▶ [About this exercise]
The lines you return must be all those in the data that hold the string "image".

▶ [Supplied material]
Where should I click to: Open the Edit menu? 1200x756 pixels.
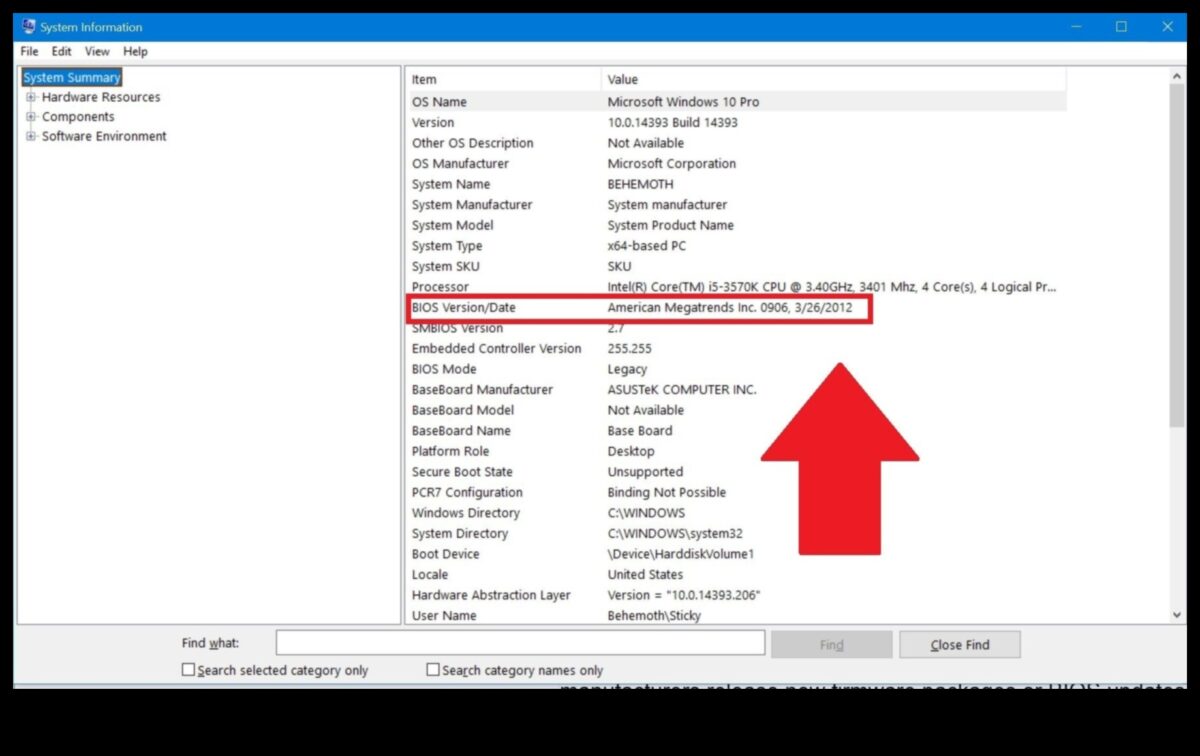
---
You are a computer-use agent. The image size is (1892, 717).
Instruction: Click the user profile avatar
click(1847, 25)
---
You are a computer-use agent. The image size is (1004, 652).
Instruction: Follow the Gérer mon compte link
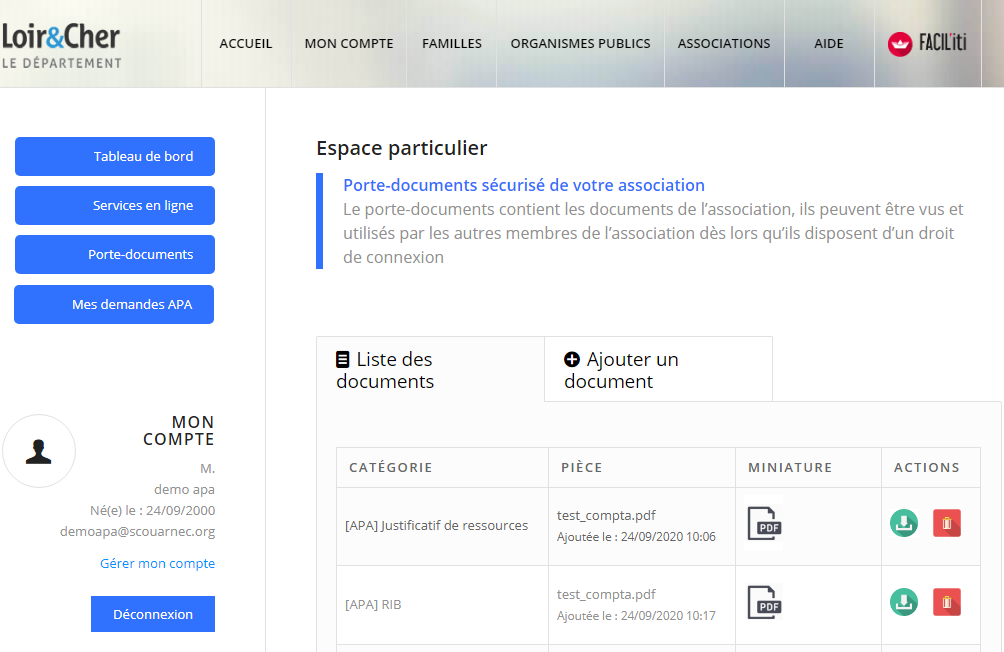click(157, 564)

▶ [Task solution]
You are a computer-use agent. The image size is (1892, 717).
You are a computer-use agent. The image size is (1004, 652).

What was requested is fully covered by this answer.